# Exercise
Your task is to copy all of the data exactly.

# Data for analysis
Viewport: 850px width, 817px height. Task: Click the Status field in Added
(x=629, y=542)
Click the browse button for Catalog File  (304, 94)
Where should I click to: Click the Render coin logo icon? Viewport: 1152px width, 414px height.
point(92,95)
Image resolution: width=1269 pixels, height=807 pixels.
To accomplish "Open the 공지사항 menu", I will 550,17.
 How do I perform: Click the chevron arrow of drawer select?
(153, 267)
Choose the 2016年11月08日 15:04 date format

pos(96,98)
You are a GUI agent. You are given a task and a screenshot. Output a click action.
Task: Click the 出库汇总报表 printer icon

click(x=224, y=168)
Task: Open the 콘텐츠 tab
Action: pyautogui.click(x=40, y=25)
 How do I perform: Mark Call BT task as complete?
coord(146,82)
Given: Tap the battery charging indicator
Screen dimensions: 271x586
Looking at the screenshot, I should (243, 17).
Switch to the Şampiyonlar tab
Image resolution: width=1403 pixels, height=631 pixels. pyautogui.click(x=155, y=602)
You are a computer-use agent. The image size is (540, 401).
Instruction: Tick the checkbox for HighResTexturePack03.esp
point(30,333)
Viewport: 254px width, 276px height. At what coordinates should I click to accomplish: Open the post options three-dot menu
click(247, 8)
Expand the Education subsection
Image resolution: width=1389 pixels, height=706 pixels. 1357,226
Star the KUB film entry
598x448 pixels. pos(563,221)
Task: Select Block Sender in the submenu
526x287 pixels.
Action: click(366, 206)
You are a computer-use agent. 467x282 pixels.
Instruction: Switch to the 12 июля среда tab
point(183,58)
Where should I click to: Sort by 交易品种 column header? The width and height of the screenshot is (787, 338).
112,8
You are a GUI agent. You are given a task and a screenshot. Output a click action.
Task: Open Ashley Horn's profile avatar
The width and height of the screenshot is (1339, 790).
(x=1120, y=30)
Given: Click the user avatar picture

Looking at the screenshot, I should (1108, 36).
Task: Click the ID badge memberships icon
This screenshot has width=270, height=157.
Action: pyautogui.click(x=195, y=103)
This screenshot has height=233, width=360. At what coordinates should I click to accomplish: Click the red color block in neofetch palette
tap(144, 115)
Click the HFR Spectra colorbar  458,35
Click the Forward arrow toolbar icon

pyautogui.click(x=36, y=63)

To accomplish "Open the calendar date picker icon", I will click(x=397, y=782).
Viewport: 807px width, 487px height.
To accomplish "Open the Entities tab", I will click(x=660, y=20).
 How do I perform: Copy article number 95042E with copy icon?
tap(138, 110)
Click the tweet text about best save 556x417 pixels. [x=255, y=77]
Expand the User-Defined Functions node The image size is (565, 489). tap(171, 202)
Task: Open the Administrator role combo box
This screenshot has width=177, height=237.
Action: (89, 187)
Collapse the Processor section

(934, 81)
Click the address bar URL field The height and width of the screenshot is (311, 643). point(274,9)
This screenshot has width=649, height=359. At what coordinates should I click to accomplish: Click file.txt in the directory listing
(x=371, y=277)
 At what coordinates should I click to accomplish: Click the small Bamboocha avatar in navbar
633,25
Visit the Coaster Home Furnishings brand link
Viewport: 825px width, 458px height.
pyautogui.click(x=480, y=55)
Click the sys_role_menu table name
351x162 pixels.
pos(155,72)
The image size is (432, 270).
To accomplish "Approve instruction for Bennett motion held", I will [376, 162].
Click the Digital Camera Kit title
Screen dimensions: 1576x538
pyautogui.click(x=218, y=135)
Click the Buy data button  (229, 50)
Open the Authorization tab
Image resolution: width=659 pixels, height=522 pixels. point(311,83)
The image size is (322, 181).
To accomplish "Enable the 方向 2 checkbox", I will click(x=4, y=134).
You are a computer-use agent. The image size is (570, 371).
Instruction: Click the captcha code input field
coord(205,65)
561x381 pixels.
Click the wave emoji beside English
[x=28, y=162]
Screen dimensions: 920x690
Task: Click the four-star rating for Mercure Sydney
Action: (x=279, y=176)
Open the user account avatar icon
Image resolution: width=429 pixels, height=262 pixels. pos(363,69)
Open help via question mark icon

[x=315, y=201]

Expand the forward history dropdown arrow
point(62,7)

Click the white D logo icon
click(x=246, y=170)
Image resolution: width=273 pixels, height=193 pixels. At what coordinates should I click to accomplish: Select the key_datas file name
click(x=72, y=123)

# Answer to the problem
Viewport: 850px width, 817px height. Task: Click the Status field in Added
(x=629, y=542)
Click the browse button for Catalog File  (304, 94)
Where should I click to: Click the Render coin logo icon? Viewport: 1152px width, 414px height.
point(92,95)
Image resolution: width=1269 pixels, height=807 pixels.
To accomplish "Open the 공지사항 menu", I will 550,17.
 How do I perform: Click the chevron arrow of drawer select?
(153, 267)
Choose the 2016年11月08日 15:04 date format

pos(96,98)
You are a GUI agent. You are given a task and a screenshot. Output a click action.
Task: Click the 出库汇总报表 printer icon

click(x=224, y=168)
Task: Open the 콘텐츠 tab
Action: pyautogui.click(x=40, y=25)
 How do I perform: Mark Call BT task as complete?
coord(146,82)
Given: Tap the battery charging indicator
Screen dimensions: 271x586
Looking at the screenshot, I should (243, 17).
Switch to the Şampiyonlar tab
Image resolution: width=1403 pixels, height=631 pixels. pyautogui.click(x=155, y=602)
You are a computer-use agent. The image size is (540, 401).
Instruction: Tick the checkbox for HighResTexturePack03.esp
point(30,333)
Viewport: 254px width, 276px height. At what coordinates should I click to accomplish: Open the post options three-dot menu
click(247, 8)
Expand the Education subsection
Image resolution: width=1389 pixels, height=706 pixels. 1357,226
Star the KUB film entry
598x448 pixels. pos(563,221)
Task: Select Block Sender in the submenu
526x287 pixels.
Action: click(366, 206)
You are a computer-use agent. 467x282 pixels.
Instruction: Switch to the 12 июля среда tab
point(183,58)
Where should I click to: Sort by 交易品种 column header? The width and height of the screenshot is (787, 338).
112,8
You are a GUI agent. You are given a task and a screenshot. Output a click action.
Task: Open Ashley Horn's profile avatar
The width and height of the screenshot is (1339, 790).
(x=1120, y=30)
Given: Click the user avatar picture

Looking at the screenshot, I should (1108, 36).
Task: Click the ID badge memberships icon
This screenshot has width=270, height=157.
Action: pyautogui.click(x=195, y=103)
This screenshot has height=233, width=360. At what coordinates should I click to accomplish: Click the red color block in neofetch palette
tap(144, 115)
Click the HFR Spectra colorbar  458,35
Click the Forward arrow toolbar icon

pyautogui.click(x=36, y=63)

To accomplish "Open the calendar date picker icon", I will click(x=397, y=782).
Viewport: 807px width, 487px height.
To accomplish "Open the Entities tab", I will click(x=660, y=20).
 How do I perform: Copy article number 95042E with copy icon?
tap(138, 110)
Click the tweet text about best save 556x417 pixels. [x=255, y=77]
Expand the User-Defined Functions node The image size is (565, 489). tap(171, 202)
Task: Open the Administrator role combo box
This screenshot has width=177, height=237.
Action: (89, 187)
Collapse the Processor section

(934, 81)
Click the address bar URL field The height and width of the screenshot is (311, 643). point(274,9)
This screenshot has width=649, height=359. At what coordinates should I click to accomplish: Click file.txt in the directory listing
(x=371, y=277)
 At what coordinates should I click to accomplish: Click the small Bamboocha avatar in navbar
633,25
Visit the Coaster Home Furnishings brand link
Viewport: 825px width, 458px height.
pyautogui.click(x=480, y=55)
Click the sys_role_menu table name
351x162 pixels.
pos(155,72)
The image size is (432, 270).
To accomplish "Approve instruction for Bennett motion held", I will [376, 162].
Click the Digital Camera Kit title
Screen dimensions: 1576x538
pyautogui.click(x=218, y=135)
Click the Buy data button  (229, 50)
Open the Authorization tab
Image resolution: width=659 pixels, height=522 pixels. point(311,83)
The image size is (322, 181).
To accomplish "Enable the 方向 2 checkbox", I will click(x=4, y=134).
You are a computer-use agent. The image size is (570, 371).
Instruction: Click the captcha code input field
coord(205,65)
561x381 pixels.
Click the wave emoji beside English
[x=28, y=162]
Screen dimensions: 920x690
Task: Click the four-star rating for Mercure Sydney
Action: (x=279, y=176)
Open the user account avatar icon
Image resolution: width=429 pixels, height=262 pixels. pos(363,69)
Open help via question mark icon

[x=315, y=201]

Expand the forward history dropdown arrow
point(62,7)

Click the white D logo icon
click(x=246, y=170)
Image resolution: width=273 pixels, height=193 pixels. At what coordinates should I click to accomplish: Select the key_datas file name
click(x=72, y=123)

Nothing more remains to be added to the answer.